The short summary: Four kingdoms coalesce to fight five other kingdoms; two of the five on one side are Sodom and Gemorrah. Now, this is not the famous story of Sodom and Gemorrah, but an intertribal war that helps us look into Avram’s character and influence in the region. At one pivotal point in the back and forth battles, Avram’s relative, Lot, is taken captive. Avram musters his resources, assembles a small force, and rescues Lot from captivity. At this point Avram is blessed and is told (in Chapter 15:13) that his yet unborn children will bring about a generation that will go to “a land not their own for four hundred years” and after those four generations (four hundred years) they will leave to form their own nation. Avram has been blessed by God by not only ensuring a path to His World to Come, but Avram’s actions have ensured The World to Come through a generation he will never see.
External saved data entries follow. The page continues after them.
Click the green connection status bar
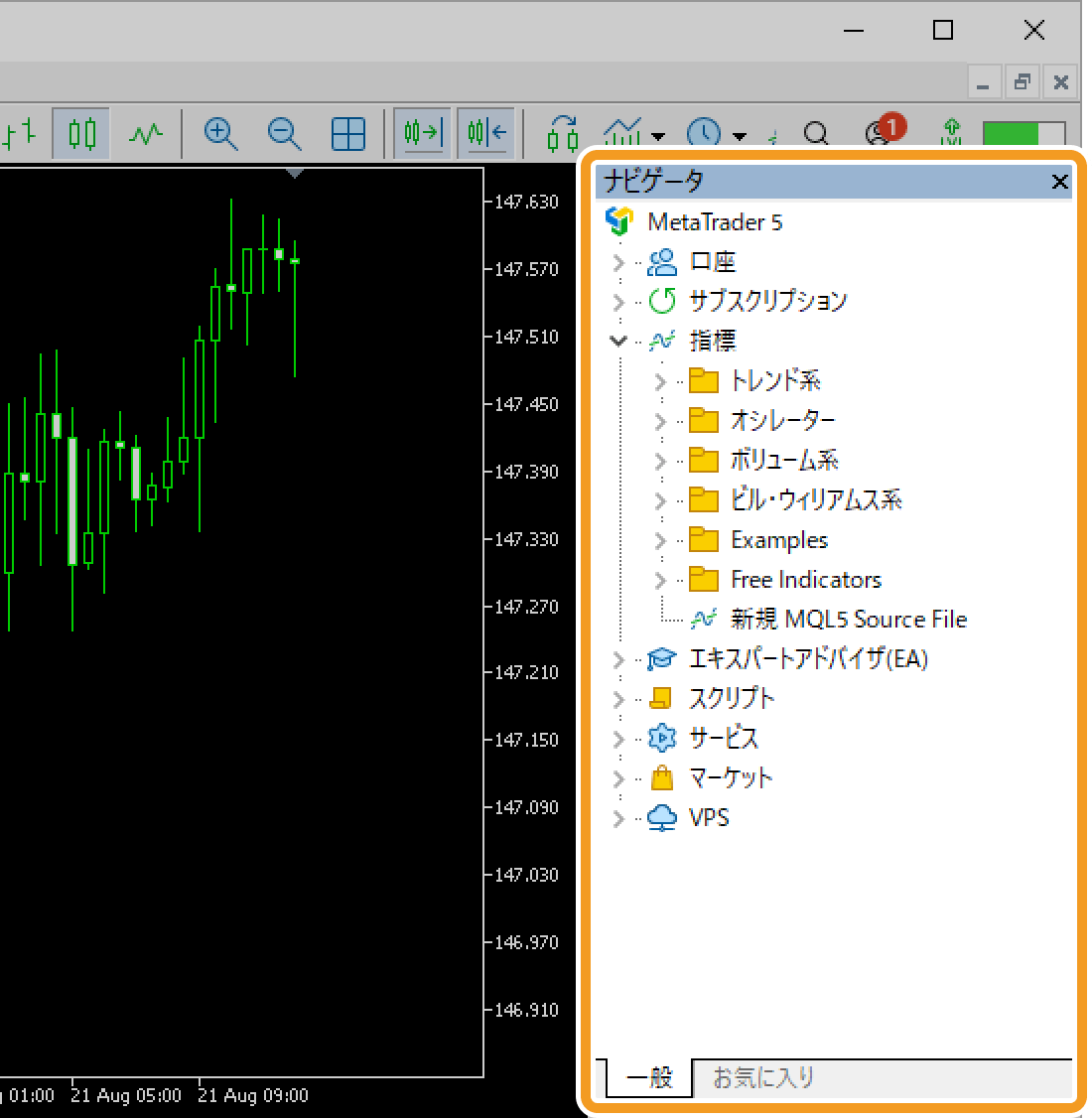Image resolution: width=1092 pixels, height=1118 pixels. [1023, 134]
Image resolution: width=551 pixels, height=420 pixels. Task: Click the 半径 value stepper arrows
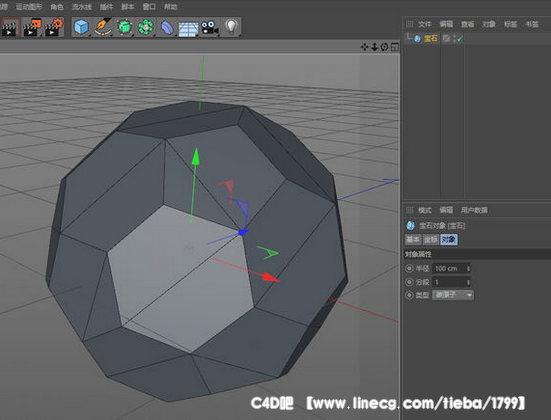coord(468,269)
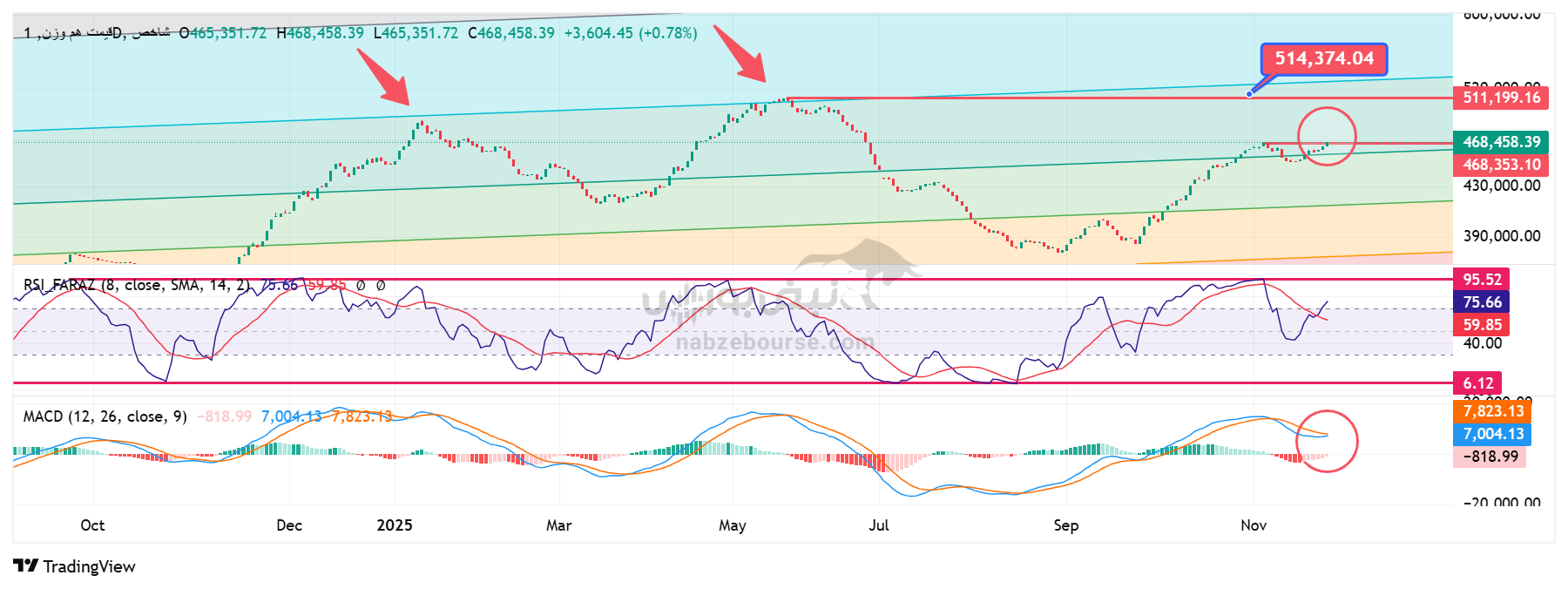The image size is (1568, 589).
Task: Click the 95.52 RSI upper level label
Action: point(1482,280)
This section of the narrative continues with the realization that Sarai is unable to conceive and birth a child. She offers her maid-servant Hagar, as a surrogate and Ishmael is born. Sarai, seeing this play out, became despondent and banished Hagar and Ishmael from the family. However, Hagar and Ishmael are brought back, and Sarai later becomes pregnant with Yitzchak (Isaac). This middle section of the Torah lays the foundation for the conflicts between Isaac, Ishmael and their descendants to this very day. This section began when a member of Avram’s family was under duress and Avram came forward to the rescue. At the end of this section, Avram’s family is under duress due to the internal conflicts of jealousy, envy, territorialism and a retracted transaction resulting in domestic tensions. The dynamics of family life can be tricky. What causes one person to be and act a certain way may not be familial in origin but become part of the family chemistry whether it is liked or not. We can, still, point to the first chapter of Genesis and the introduction of Adam (the first human) and the Noachite reboot when, after the Flood, God commands Noach to “be fruitful and multiply” repeating this charge previously. We look to this foundationally because, at the core of our communal existence, we must accept that we are all created from the same “blood”; whether directly related or not. This core reality tells us that, as we look at our own family members and their “isms”, we must somehow detach ourselves from the biases and expectations and look at every living person as an extension of the first person on earth. It is said that we can choose our friends, but we cannot choose our family, and this may be true on a certain level. In line with the “Adam” thinking however, choosing, or not choosing our friends make little difference concerning the politics of relationships. Even our enemies have friends and family so common ground is established there at the very least.
The Torah is famously void of context and in-depth psychological profiling of the principle characters. We can, at best, make midrashic assumptions as to the inclinations and motivations of an individual. From this, then, we can only apply our model for the moment in determining what drove Avram to bring Hagar and Ishmael back to the family fold. What we do know is that Sarai brings us Isaac and a new tension emerges in our protagonists at that point in Our Story.
Whether familial, social, political, religious or strategic, conflicts are never comfortable but, as we have seen throughout human history, are a regular occurrence in narratives across the cultural lines. The RAMBAM (Maimonides) points out that each person is imbued with the “yeitzer tov” and yeitzer rah” – good inclination and bad inclination – and that it is through the bad inclination that greater growth is achieved. “Yeitzer ra” moves us to think longer about decisions we may make. It also provides us with more opportunities for self-awareness and open doors to opportunities that would have, otherwise, been unknown to us through our “intellectual arrogance”. The conflicts we are experiencing through The Book of Genesis is there for a reason. I believe that the reason is to remind us that we all have the “yeitzer rah” living inside of us and how we recognize it and leverage it toward a better tomorrow is dependent on the acceptance that we are all sharing the same blood line and, with that in mind, are impacted by the actions of every other person on earth. When you read about these conflicts in the Torah, try to do so through the mind of a mediator. Make attempts to step outside your personal biases or assumptions and work through both sides of the conflicts by seeing the shared realities first. Working outward from there, you will experience amazing growth and a better understanding of yourself and your place in that sacred bloodline we call “Humanity”.